A construção da Fortaleza
Com a artilharia do galeão apreendido, armou-se a fortaleza construída na ilha de Santo Amaro em 1584, à boca do estuário, pelo engenheiro genovês Giovanni Battista Antonelli. Na noite de 24 de dezembro de
A Fortaleza da Barra Grande foi reformada e ampliada no século XVIII pelo engenheirro militar francês Jean Massé. Durante a Revolta da Armada, em 1893, sua artilharia foi usada pela última vez, contra o cruzador República. Desativada em 1911 quando suas últimas baterias foram transferidas para o Forte de Itaipu, situada ao sul da baía, passou a ser usada como depósito e posto fiscal, depois como sede do Círculo Militar de Santos, seguindo-se um período de abandono e depredações. Os atuais habitantes da região recordam-se bem do estado deplorável e ruinoso a que ficou reduzida.
A restauração
Em setembro de 1993 foi firmado um protocolo de intenções pelo Instituto Brasileiro do Patrimônio Cultural, Prefeitura Municipal de Guarujá, Sociedade Visconde São Leopoldo e Universidade Católica de Santos. As duas últimas instituições eram representadas pelo Dr. Fúlvio Casal, diretor geral, e pelo Dr. Francisco Prado de Oliveira Ribeiro, reitor, que nomearam uma comissão de trabalho formada pelos Professores José Wilson Vasconcellos, Maria Helena Lambert, Carmen Lydia Dias Carvalho Lima e Elcio Rogério Secomandi. A cerimônia, realizada na capela da Fortaleza, foi testemunhada pelo Bispo Diocesano e Chanceler da Unisantos, Dom David Picão, pelo comandante da Primeira Brigada de Artilharia Antiaérea, General Edmundo Montedônio Rêgo e outras autoridades. A restauração foi executada pelo Instituto do Patrimônio Histórico e Artístico Nacional, atualmente responsável pela edificação, em projeto de Victor Hugo Mori e Antonio Luiz Dias de Andrade, com a colaboração da Universidade Católica de Santos, Prefeitura Municipal de Guarujá, Exército, Marinha, Polícia Militar, Emurg, Prodesan, Petrobrás e outras instituições.
A reabertura
A obra restaurada foi reaberta em cerimônia ocorrida em 21 de abril de 1997, tendo como padrinho o Professor Élcio Rogério Secomandi, que se destacara pelo entusiasmo, dedicação e pelo trabalho desenvolvido junto à comunidade militar de onde proveio. Participaram do evento autoridades eclesiásticas, universitárias, militares, judiciárias, políticas, culturais e um grande público.
A capela do conjunto foi presenteada com um magnífico mural de vinte metros quadrados pela família de Manabu Mabe - Vento Vermelho - a mais bela obra do falecido mestre, obra-prima que encerrou a longa e produtiva carreira artística internacionalmente reconhecida.

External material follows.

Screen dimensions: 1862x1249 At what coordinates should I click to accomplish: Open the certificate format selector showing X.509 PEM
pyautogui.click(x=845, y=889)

Para quem chega pelo mar, a orla da baía lembra uma tiara em que a fortaleza alva, cravada sobre promontório rochoso, destaca-se como sua jóia maior. Com a recuperação do precioso monumento, considerado o mais importante conjunto arquitetônico-militar do Estado de São Paulo, não apenas a memória e a arquitetura regionais foram beneficiadas e enriquecidas. Tornou-se um forte atrativo para incentivar o turismo histórico, esquecido na nossa região e que outras, com um passado menos rico que o da outrora Capitania de São Vicente, aproveitam com bons resultados.
Nossos cumprimentos aos restauradores, esperando que alguém com semelhante empenho e dedicação se interesse pela recuperação e inserção no roteiro histórico, cultural e turístico de outras relíquias, como o Engenho de São Jorge dos Erasmos, o Forte de Vera Cruz do Itapema, o Santuário de Santo Antonio do Valongo, a Estação Santos-Jundiai e a Casa do Trem Bélico.
A Fortaleza de Santo Amaro da Barra Grande, junto ao estuário, na baía de Santos
REF: IVAMOTO, Henrique Seiji . Fortaleza da Barra Grande, jóia maior da baía de Santos. A Tribuna, Santos, Brasil, p. B5, 19 fev. 2000.